What you need to do → Copy out each line of the entries where the word "icon" is present.

Given information →
#####
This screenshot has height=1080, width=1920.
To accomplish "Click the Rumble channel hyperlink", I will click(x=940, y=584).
#####
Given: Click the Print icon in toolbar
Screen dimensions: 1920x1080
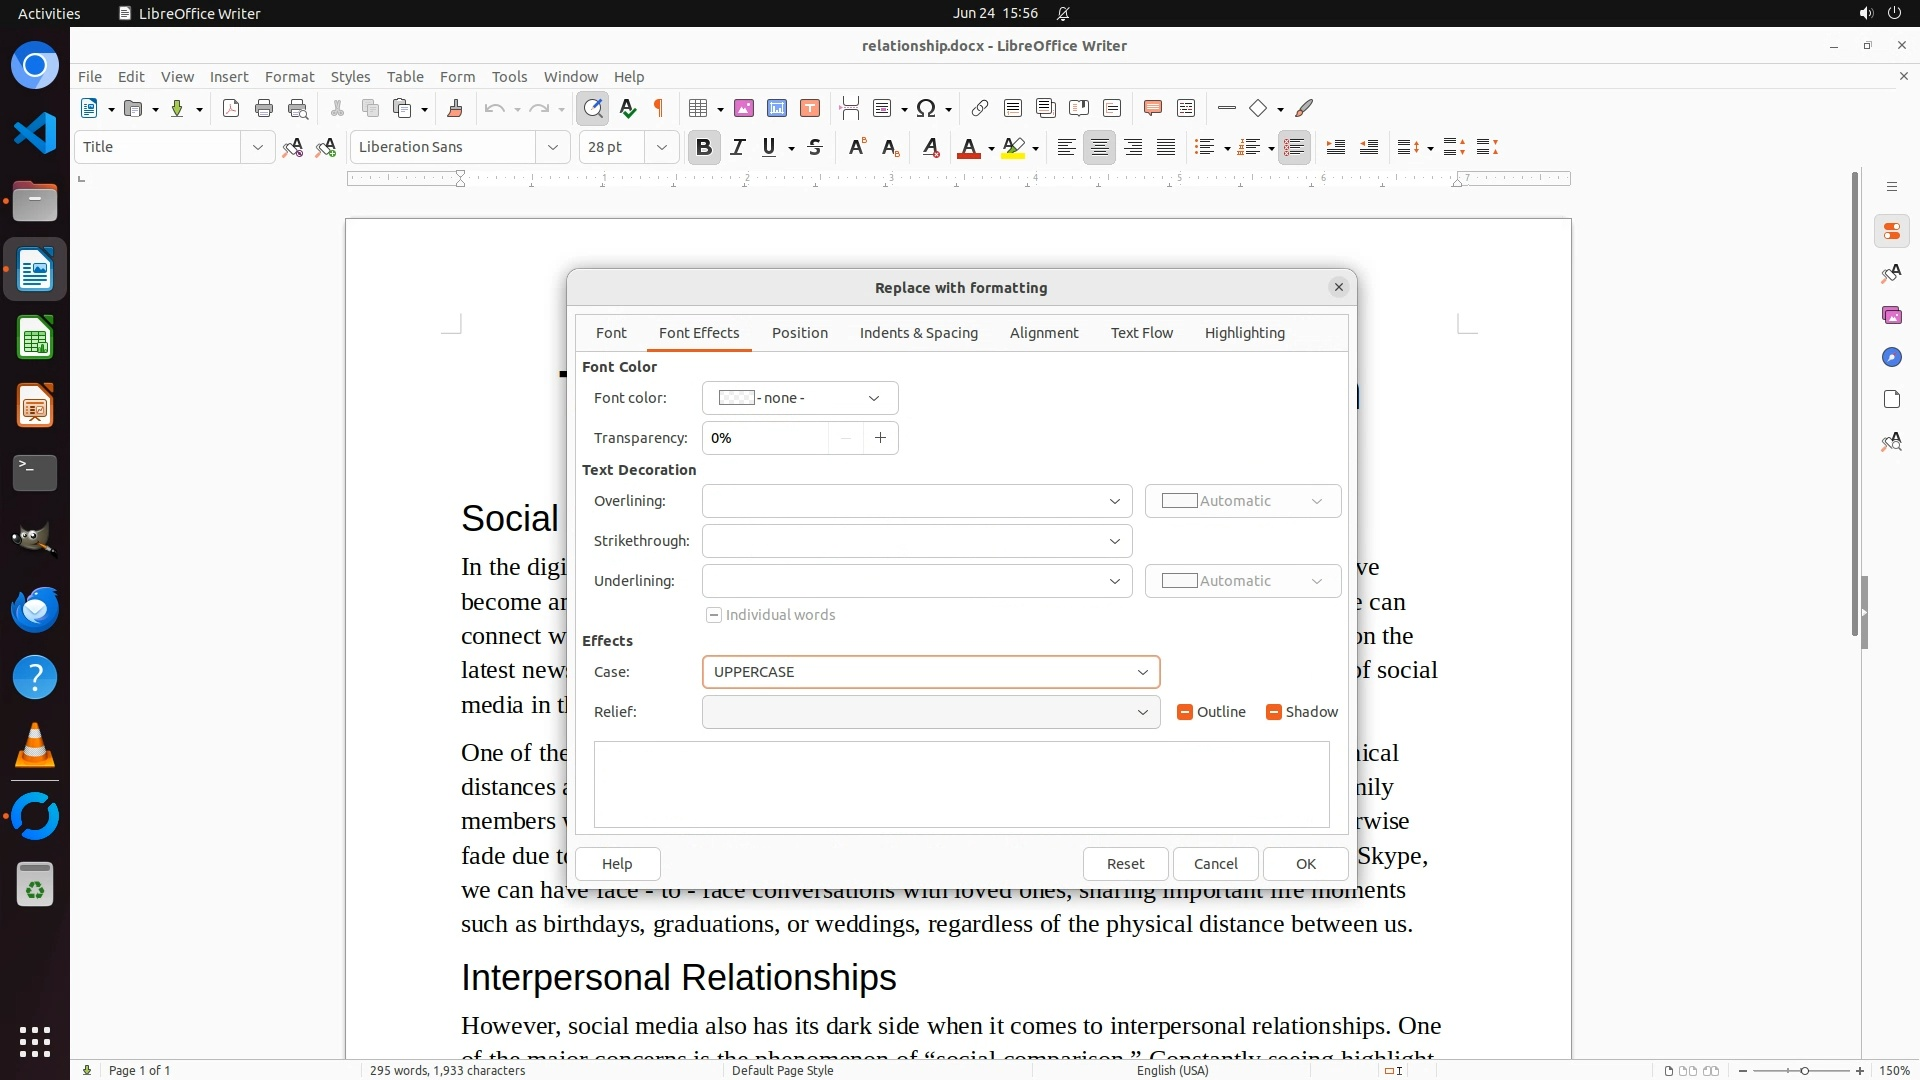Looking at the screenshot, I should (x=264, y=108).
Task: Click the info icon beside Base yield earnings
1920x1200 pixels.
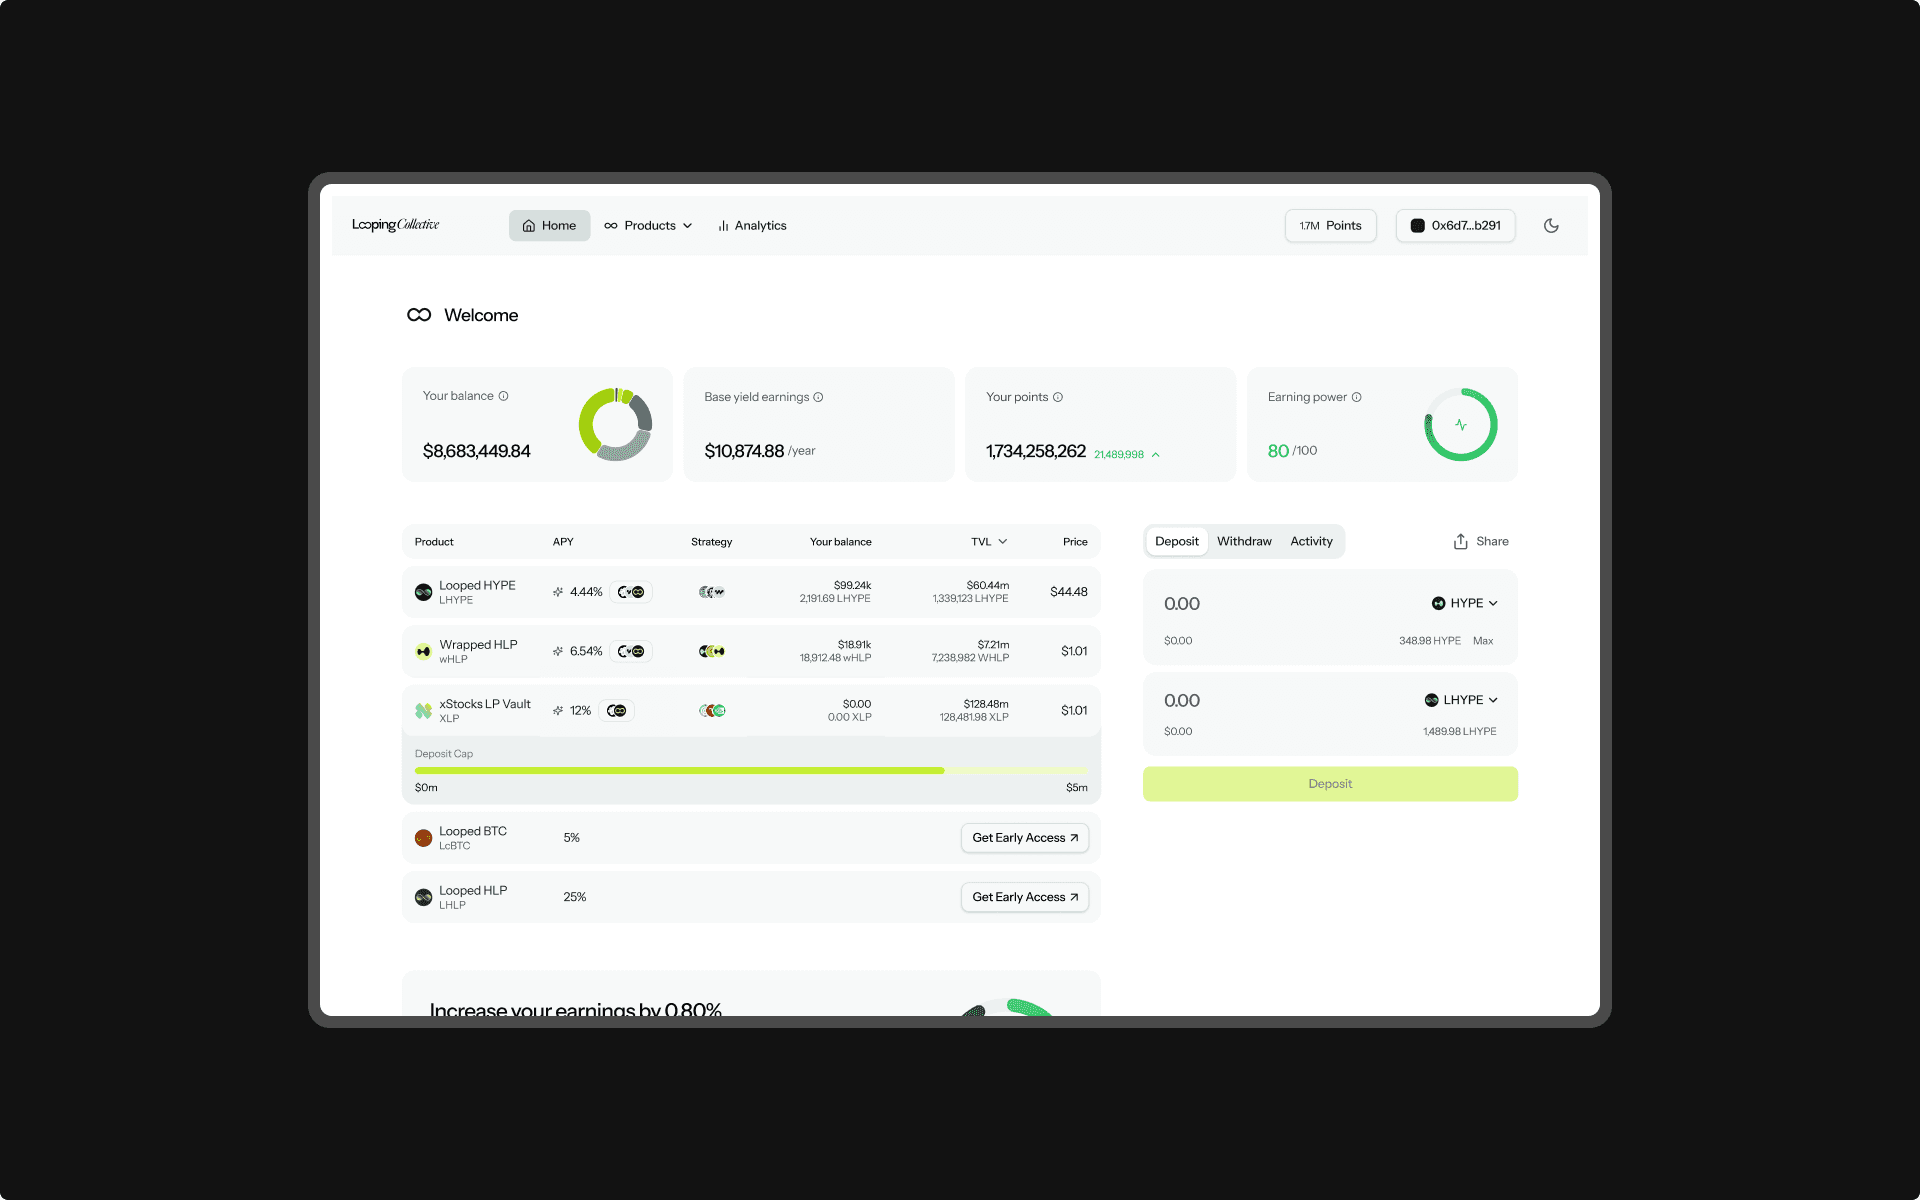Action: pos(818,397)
#####
Result →
Given: Click the Print icon in toolbar
Task: Click the info icon beside Base yield earnings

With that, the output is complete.